1. Çerkez Arif

Trabzonlu Hasan Kaptan’ın oğludur. İyi nişancı olup, tokatının önünde kimse duramazdı. Fehim Paşa’nın başsilahşörü olmakla beraber,  Çerkez Arif’in tam olarak ne işle meşgul olduğunu kimse bilmezdi. Küçüksu çayırında bir köşkte otururdu. Yine bir kabadayı olan Matlı Mustafa tarafından vurularak vefat etmiştir.

2. Ziya

Çerkez Arif’in kardeşidir. Abisini öteki dünyaya gönderen Matlı Mustafa’dan intikamını almış, Sinop hapishanesinde bir müddet kalmıştır. Ziya, siyasi entrikalara karışmış bir kabadayıydı. Sadrazam Mahmut Şevket Paşa’yı kurşunlayanlardan biri de Ziya’dır ve bu suçundan dolayı idam edilmiştir.

----

- **Alıştırmanın amacı**:
Çerkez Arif ve Ziya hakkındaki metne göre Çerkez Arif kimin oğludur? Aşağıdaki satırlar metinden değil, başka bir kaynaktan alınmıştır.

(Kelime ve öğe işaretleme satırları)

----

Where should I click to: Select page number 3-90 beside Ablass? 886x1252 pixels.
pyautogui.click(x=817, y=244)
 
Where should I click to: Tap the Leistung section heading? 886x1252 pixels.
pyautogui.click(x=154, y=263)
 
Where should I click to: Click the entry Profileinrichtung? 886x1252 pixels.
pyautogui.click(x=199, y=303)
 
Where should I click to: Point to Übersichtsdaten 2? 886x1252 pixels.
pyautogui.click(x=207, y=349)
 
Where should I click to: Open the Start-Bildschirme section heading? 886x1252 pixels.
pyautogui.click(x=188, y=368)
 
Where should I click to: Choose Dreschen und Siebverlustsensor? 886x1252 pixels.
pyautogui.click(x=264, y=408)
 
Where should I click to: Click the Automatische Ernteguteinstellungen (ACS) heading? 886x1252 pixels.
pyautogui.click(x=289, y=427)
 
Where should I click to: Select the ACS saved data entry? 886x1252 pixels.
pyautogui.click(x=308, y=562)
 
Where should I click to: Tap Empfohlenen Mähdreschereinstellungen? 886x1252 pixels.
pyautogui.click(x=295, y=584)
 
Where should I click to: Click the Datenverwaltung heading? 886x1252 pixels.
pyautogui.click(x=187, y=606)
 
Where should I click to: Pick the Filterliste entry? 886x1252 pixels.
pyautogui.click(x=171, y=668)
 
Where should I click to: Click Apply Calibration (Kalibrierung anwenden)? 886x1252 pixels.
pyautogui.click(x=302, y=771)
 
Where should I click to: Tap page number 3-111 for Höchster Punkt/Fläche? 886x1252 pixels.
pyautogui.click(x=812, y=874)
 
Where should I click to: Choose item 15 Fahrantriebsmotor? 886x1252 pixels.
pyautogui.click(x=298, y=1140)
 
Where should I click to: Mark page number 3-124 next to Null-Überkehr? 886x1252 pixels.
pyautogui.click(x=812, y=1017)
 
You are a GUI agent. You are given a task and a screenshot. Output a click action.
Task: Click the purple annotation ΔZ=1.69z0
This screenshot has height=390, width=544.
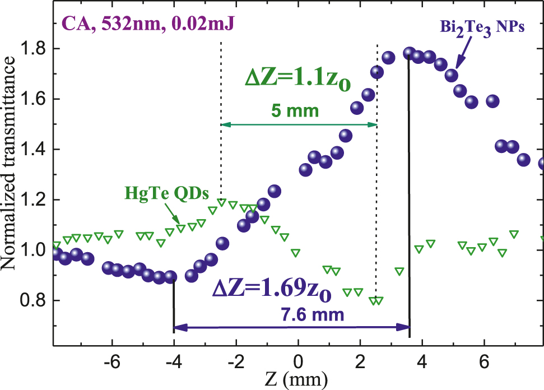click(x=272, y=290)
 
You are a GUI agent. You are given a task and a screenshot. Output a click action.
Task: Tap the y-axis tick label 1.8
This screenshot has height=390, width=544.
click(x=35, y=49)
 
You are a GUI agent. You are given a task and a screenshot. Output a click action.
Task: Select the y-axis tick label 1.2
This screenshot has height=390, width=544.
click(x=35, y=199)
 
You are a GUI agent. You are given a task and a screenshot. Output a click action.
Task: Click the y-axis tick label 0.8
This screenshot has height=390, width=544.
click(x=35, y=300)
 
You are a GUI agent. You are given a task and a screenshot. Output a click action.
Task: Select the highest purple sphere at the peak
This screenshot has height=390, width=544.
click(x=410, y=53)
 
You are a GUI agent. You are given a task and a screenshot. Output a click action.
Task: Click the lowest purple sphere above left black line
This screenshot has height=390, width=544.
click(x=171, y=277)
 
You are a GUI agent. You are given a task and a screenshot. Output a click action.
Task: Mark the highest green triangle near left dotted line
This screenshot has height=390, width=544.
click(x=222, y=202)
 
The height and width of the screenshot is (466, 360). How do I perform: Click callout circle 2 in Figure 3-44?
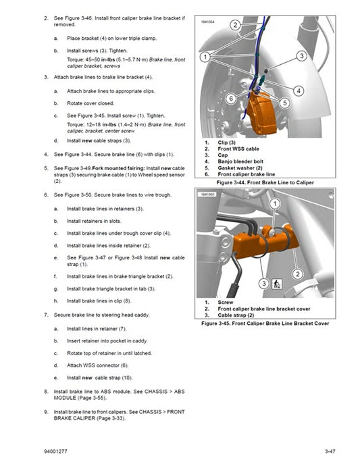pos(235,25)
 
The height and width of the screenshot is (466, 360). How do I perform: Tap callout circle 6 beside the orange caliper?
pos(230,99)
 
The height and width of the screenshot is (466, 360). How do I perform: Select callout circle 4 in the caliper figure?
pos(298,90)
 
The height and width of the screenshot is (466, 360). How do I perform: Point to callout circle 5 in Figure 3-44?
pos(284,103)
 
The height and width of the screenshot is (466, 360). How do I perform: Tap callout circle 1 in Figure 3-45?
pos(275,203)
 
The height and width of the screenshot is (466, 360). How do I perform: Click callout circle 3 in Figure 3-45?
pos(263,285)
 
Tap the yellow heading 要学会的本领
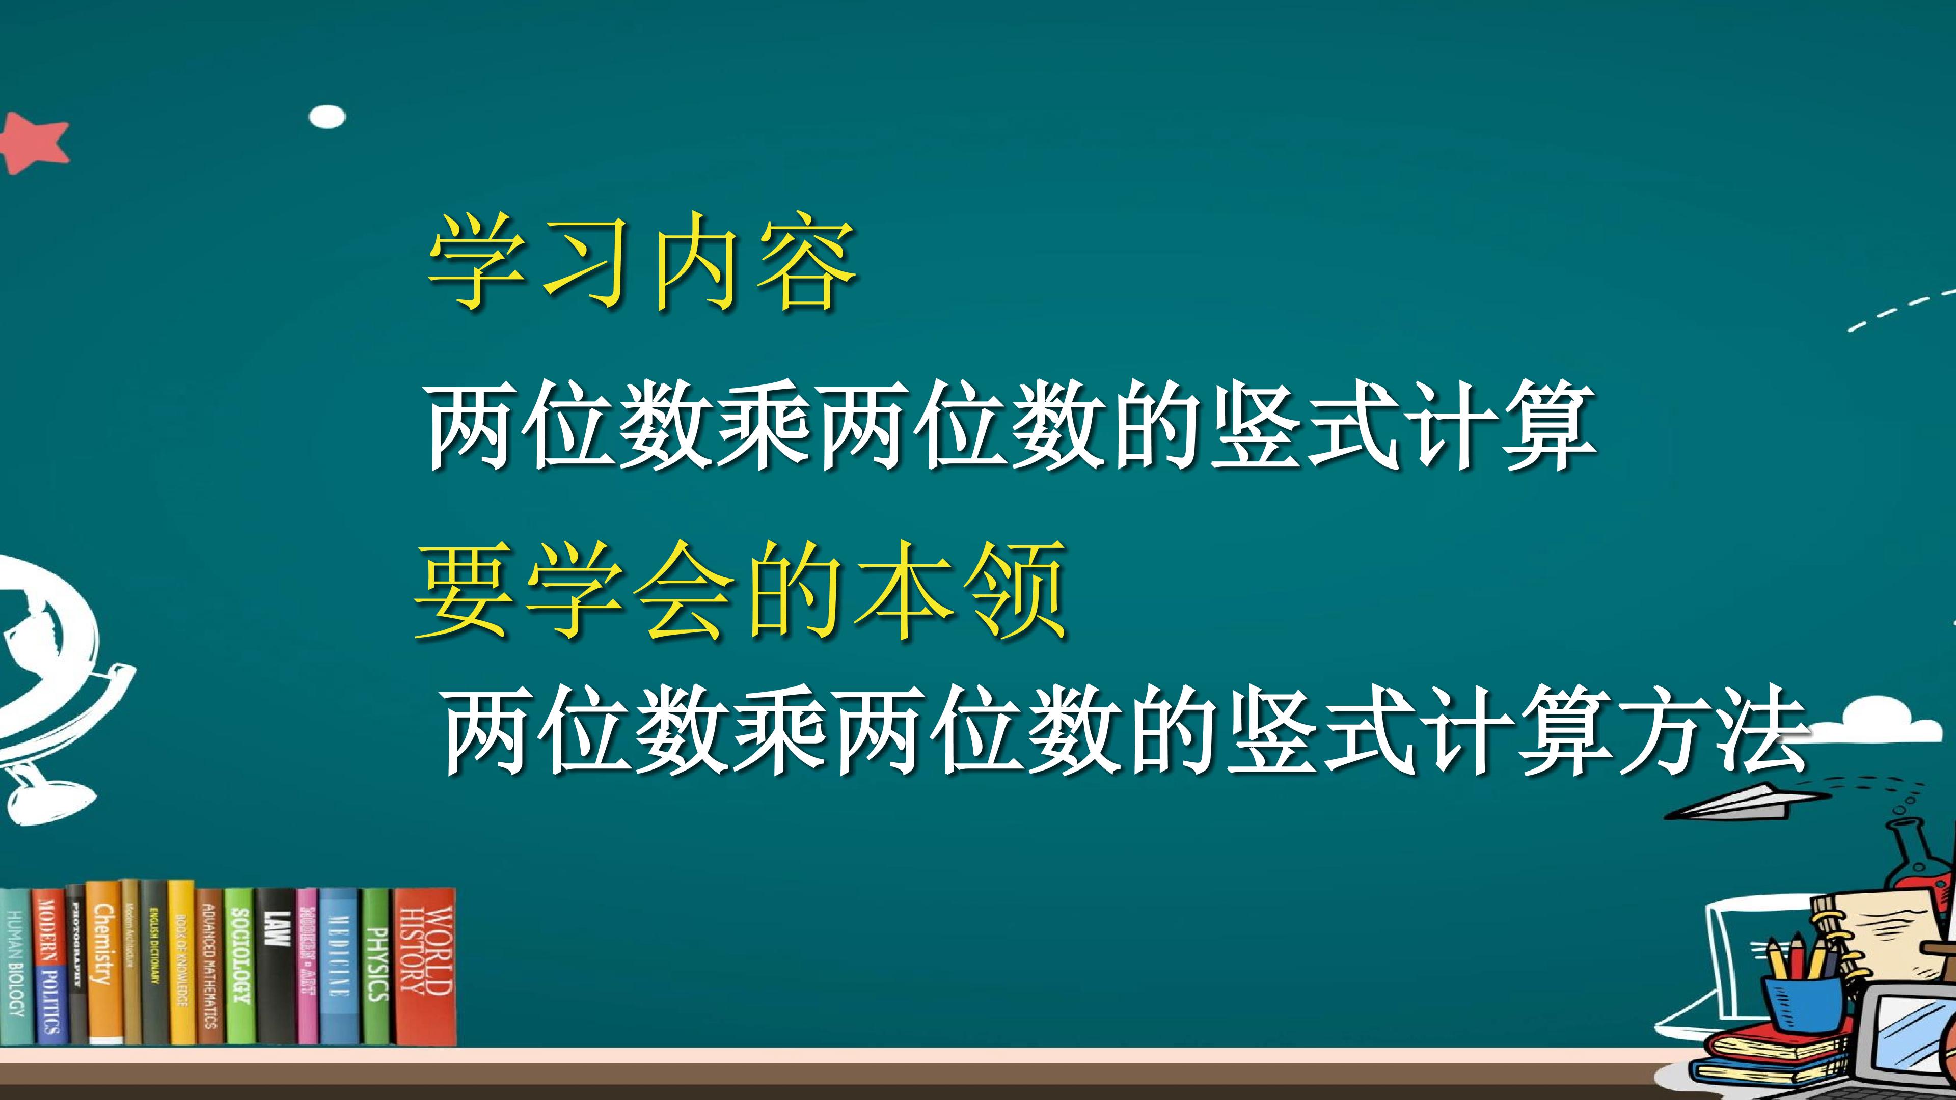click(x=741, y=591)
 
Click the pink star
click(x=34, y=143)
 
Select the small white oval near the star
click(x=327, y=116)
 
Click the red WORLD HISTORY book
click(x=425, y=965)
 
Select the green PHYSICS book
click(x=376, y=965)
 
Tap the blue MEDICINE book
click(x=339, y=965)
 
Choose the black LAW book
click(x=277, y=965)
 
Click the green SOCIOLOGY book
click(x=239, y=965)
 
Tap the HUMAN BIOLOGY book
click(x=15, y=965)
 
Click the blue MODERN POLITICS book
click(x=48, y=965)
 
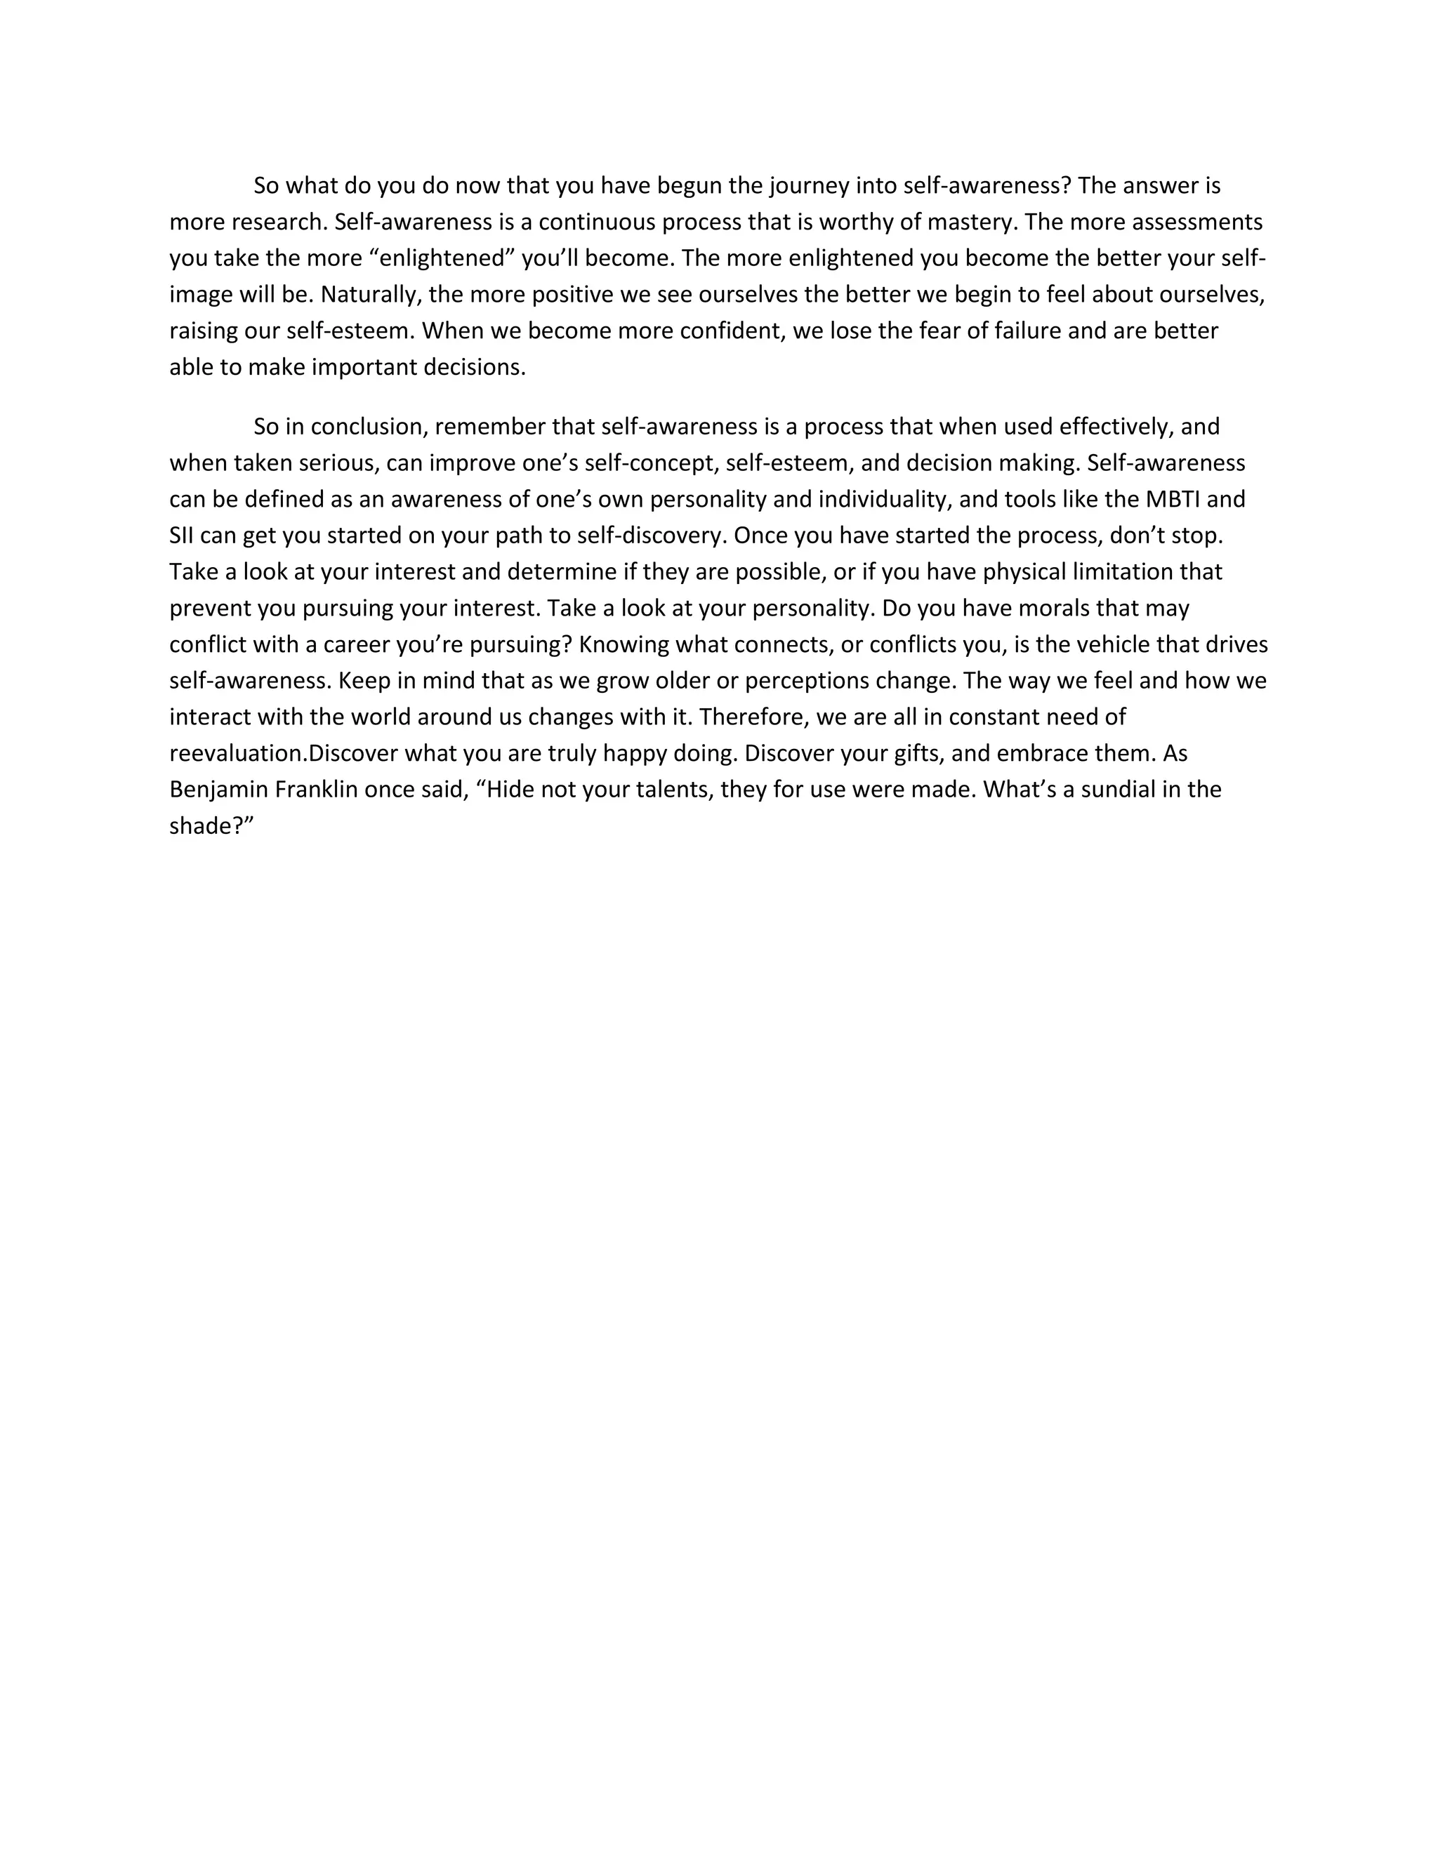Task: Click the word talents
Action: coord(666,790)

----

- **Sonuç**:
Trabzonlu Hasan Kaptan'ın oğludur.